::: Records :::

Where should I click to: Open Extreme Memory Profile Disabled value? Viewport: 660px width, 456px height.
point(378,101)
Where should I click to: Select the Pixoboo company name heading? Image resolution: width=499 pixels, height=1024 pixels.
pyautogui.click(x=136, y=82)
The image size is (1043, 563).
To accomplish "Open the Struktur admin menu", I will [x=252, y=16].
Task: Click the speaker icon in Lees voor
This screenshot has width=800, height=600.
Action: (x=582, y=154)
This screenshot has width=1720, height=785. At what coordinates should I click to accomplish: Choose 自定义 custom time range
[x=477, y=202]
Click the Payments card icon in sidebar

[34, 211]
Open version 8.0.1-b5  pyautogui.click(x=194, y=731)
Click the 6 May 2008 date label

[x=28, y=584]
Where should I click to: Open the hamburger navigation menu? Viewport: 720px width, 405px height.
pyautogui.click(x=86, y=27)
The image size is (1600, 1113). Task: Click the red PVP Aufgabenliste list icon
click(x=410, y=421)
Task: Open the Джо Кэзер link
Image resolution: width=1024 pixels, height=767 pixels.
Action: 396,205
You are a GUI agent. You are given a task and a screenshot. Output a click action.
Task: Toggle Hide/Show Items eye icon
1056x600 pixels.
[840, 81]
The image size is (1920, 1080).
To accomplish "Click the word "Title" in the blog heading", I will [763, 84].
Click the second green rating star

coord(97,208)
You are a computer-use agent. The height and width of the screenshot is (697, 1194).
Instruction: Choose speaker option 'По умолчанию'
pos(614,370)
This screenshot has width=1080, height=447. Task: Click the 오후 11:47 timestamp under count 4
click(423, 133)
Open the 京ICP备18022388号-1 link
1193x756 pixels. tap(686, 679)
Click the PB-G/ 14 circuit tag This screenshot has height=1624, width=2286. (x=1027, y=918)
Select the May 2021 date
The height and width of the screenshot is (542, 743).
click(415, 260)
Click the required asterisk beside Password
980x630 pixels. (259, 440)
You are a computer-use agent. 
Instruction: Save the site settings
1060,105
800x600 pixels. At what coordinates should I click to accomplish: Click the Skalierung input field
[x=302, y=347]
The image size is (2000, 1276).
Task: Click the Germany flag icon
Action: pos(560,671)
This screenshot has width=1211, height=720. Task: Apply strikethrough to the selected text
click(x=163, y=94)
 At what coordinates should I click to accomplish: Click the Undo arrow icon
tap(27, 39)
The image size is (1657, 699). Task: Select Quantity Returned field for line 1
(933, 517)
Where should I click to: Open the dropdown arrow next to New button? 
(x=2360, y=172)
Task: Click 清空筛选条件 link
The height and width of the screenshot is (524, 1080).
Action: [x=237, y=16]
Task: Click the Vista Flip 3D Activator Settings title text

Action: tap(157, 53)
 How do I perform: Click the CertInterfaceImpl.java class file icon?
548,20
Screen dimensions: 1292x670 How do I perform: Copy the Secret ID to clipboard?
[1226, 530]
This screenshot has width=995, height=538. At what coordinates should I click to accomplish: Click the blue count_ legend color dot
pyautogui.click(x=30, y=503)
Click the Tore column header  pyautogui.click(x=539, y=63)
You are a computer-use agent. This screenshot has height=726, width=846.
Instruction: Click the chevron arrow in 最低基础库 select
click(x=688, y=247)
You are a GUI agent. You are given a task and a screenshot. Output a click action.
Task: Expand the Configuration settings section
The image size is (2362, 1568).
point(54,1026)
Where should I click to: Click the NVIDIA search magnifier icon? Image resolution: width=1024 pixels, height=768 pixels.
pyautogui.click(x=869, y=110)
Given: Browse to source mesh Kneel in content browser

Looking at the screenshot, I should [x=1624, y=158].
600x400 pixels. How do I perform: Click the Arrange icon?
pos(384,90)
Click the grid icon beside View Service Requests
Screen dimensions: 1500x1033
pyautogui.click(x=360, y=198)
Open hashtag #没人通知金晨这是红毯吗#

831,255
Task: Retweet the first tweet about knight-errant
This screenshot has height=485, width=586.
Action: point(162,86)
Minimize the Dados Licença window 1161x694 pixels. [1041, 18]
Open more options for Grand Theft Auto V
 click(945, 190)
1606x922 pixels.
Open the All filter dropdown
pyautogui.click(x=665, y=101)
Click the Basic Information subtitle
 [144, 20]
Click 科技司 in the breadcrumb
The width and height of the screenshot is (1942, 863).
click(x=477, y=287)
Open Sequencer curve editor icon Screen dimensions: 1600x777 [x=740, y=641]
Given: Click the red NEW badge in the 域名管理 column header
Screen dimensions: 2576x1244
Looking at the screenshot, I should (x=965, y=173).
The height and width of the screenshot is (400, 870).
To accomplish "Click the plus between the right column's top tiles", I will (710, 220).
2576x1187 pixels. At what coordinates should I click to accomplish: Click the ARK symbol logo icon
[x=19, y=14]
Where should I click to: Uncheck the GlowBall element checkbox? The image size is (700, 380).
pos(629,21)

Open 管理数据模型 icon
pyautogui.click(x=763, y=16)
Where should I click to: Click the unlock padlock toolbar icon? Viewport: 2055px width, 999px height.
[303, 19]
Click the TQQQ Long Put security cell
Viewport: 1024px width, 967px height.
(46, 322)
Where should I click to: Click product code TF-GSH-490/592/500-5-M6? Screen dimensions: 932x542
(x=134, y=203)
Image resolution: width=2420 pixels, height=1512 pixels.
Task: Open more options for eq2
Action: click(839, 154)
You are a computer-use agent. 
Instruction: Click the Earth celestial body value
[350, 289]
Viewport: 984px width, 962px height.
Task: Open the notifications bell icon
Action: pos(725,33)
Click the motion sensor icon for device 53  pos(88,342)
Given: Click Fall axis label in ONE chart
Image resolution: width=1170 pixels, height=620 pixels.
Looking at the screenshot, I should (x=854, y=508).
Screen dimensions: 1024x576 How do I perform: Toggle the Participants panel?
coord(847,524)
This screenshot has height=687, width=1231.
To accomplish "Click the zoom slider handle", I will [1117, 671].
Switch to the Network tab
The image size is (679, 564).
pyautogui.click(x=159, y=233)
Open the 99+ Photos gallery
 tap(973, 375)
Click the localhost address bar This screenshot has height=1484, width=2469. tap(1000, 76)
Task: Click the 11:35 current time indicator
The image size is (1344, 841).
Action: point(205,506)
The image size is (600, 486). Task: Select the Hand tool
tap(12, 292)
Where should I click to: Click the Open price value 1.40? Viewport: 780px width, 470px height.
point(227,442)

:::

§ What is required:
Reproduce the listing above, substituting "Where do I click to" for every occurrence of "Where should I click to" and leaving all other text unchanged.

§ Reply to the task:
Where do I click to: Open Extreme Memory Profile Disabled value? Viewport: 660px width, 456px height.
point(378,101)
Where do I click to: Select the Pixoboo company name heading? Image resolution: width=499 pixels, height=1024 pixels.
pyautogui.click(x=136, y=82)
The image size is (1043, 563).
To accomplish "Open the Struktur admin menu", I will [x=252, y=16].
Task: Click the speaker icon in Lees voor
This screenshot has width=800, height=600.
Action: (x=582, y=154)
This screenshot has width=1720, height=785. At what coordinates should I click to accomplish: Choose 自定义 custom time range
[x=477, y=202]
Click the Payments card icon in sidebar

[34, 211]
Open version 8.0.1-b5  pyautogui.click(x=194, y=731)
Click the 6 May 2008 date label

[x=28, y=584]
Where do I click to: Open the hamburger navigation menu? Viewport: 720px width, 405px height.
pyautogui.click(x=86, y=27)
The image size is (1600, 1113). Task: Click the red PVP Aufgabenliste list icon
click(x=410, y=421)
Task: Open the Джо Кэзер link
Image resolution: width=1024 pixels, height=767 pixels.
Action: 396,205
You are a GUI agent. You are given a task and a screenshot. Output a click action.
Task: Toggle Hide/Show Items eye icon
1056x600 pixels.
[840, 81]
The image size is (1920, 1080).
To accomplish "Click the word "Title" in the blog heading", I will [763, 84].
Click the second green rating star

coord(97,208)
You are a computer-use agent. The height and width of the screenshot is (697, 1194).
Instruction: Choose speaker option 'По умолчанию'
pos(614,370)
This screenshot has width=1080, height=447. Task: Click the 오후 11:47 timestamp under count 4
click(423, 133)
Open the 京ICP备18022388号-1 link
1193x756 pixels. tap(686, 679)
Click the PB-G/ 14 circuit tag This screenshot has height=1624, width=2286. (x=1027, y=918)
Select the May 2021 date
The height and width of the screenshot is (542, 743).
click(415, 260)
Click the required asterisk beside Password
980x630 pixels. (259, 440)
You are a computer-use agent. 
Instruction: Save the site settings
1060,105
800x600 pixels. At what coordinates should I click to accomplish: Click the Skalierung input field
[x=302, y=347]
The image size is (2000, 1276).
Task: Click the Germany flag icon
Action: pos(560,671)
This screenshot has width=1211, height=720. Task: Apply strikethrough to the selected text
click(x=163, y=94)
 At what coordinates should I click to accomplish: Click the Undo arrow icon
tap(27, 39)
The image size is (1657, 699). Task: Select Quantity Returned field for line 1
(933, 517)
Where do I click to: Open the dropdown arrow next to New button? 
(x=2360, y=172)
Task: Click 清空筛选条件 link
The height and width of the screenshot is (524, 1080).
Action: [x=237, y=16]
Task: Click the Vista Flip 3D Activator Settings title text

Action: tap(157, 53)
 How do I perform: Click the CertInterfaceImpl.java class file icon?
548,20
Screen dimensions: 1292x670 How do I perform: Copy the Secret ID to clipboard?
[1226, 530]
This screenshot has width=995, height=538. At what coordinates should I click to accomplish: Click the blue count_ legend color dot
pyautogui.click(x=30, y=503)
Click the Tore column header  pyautogui.click(x=539, y=63)
You are a computer-use agent. This screenshot has height=726, width=846.
Instruction: Click the chevron arrow in 最低基础库 select
click(x=688, y=247)
You are a GUI agent. You are given a task and a screenshot. Output a click action.
Task: Expand the Configuration settings section
The image size is (2362, 1568).
point(54,1026)
Where do I click to: Click the NVIDIA search magnifier icon? Image resolution: width=1024 pixels, height=768 pixels.
pyautogui.click(x=869, y=110)
Given: Browse to source mesh Kneel in content browser

Looking at the screenshot, I should [x=1624, y=158].
600x400 pixels. How do I perform: Click the Arrange icon?
pos(384,90)
Click the grid icon beside View Service Requests
Screen dimensions: 1500x1033
pyautogui.click(x=360, y=198)
Open hashtag #没人通知金晨这是红毯吗#

831,255
Task: Retweet the first tweet about knight-errant
This screenshot has height=485, width=586.
Action: point(162,86)
Minimize the Dados Licença window 1161x694 pixels. [1041, 18]
Open more options for Grand Theft Auto V
 click(945, 190)
1606x922 pixels.
Open the All filter dropdown
pyautogui.click(x=665, y=101)
Click the Basic Information subtitle
 [144, 20]
Click 科技司 in the breadcrumb
The width and height of the screenshot is (1942, 863).
click(x=477, y=287)
Open Sequencer curve editor icon Screen dimensions: 1600x777 [x=740, y=641]
Given: Click the red NEW badge in the 域名管理 column header
Screen dimensions: 2576x1244
Looking at the screenshot, I should (x=965, y=173).
The height and width of the screenshot is (400, 870).
To accomplish "Click the plus between the right column's top tiles", I will (710, 220).
2576x1187 pixels. At what coordinates should I click to accomplish: Click the ARK symbol logo icon
[x=19, y=14]
Where do I click to: Uncheck the GlowBall element checkbox? The image size is (700, 380).
pos(629,21)

Open 管理数据模型 icon
pyautogui.click(x=763, y=16)
Where do I click to: Click the unlock padlock toolbar icon? Viewport: 2055px width, 999px height.
[303, 19]
Click the TQQQ Long Put security cell
Viewport: 1024px width, 967px height.
(46, 322)
Where do I click to: Click product code TF-GSH-490/592/500-5-M6? Screen dimensions: 932x542
(x=134, y=203)
Image resolution: width=2420 pixels, height=1512 pixels.
Task: Open more options for eq2
Action: click(839, 154)
You are a computer-use agent. 
Instruction: Click the Earth celestial body value
[350, 289]
Viewport: 984px width, 962px height.
Task: Open the notifications bell icon
Action: pos(725,33)
Click the motion sensor icon for device 53  pos(88,342)
Given: Click Fall axis label in ONE chart
Image resolution: width=1170 pixels, height=620 pixels.
Looking at the screenshot, I should (x=854, y=508).
Screen dimensions: 1024x576 How do I perform: Toggle the Participants panel?
coord(847,524)
This screenshot has height=687, width=1231.
To accomplish "Click the zoom slider handle", I will [1117, 671].
Switch to the Network tab
The image size is (679, 564).
pyautogui.click(x=159, y=233)
Open the 99+ Photos gallery
 tap(973, 375)
Click the localhost address bar This screenshot has height=1484, width=2469. tap(1000, 76)
Task: Click the 11:35 current time indicator
The image size is (1344, 841).
Action: point(205,506)
The image size is (600, 486). Task: Select the Hand tool
tap(12, 292)
Where do I click to: Click the Open price value 1.40? Viewport: 780px width, 470px height.
point(227,442)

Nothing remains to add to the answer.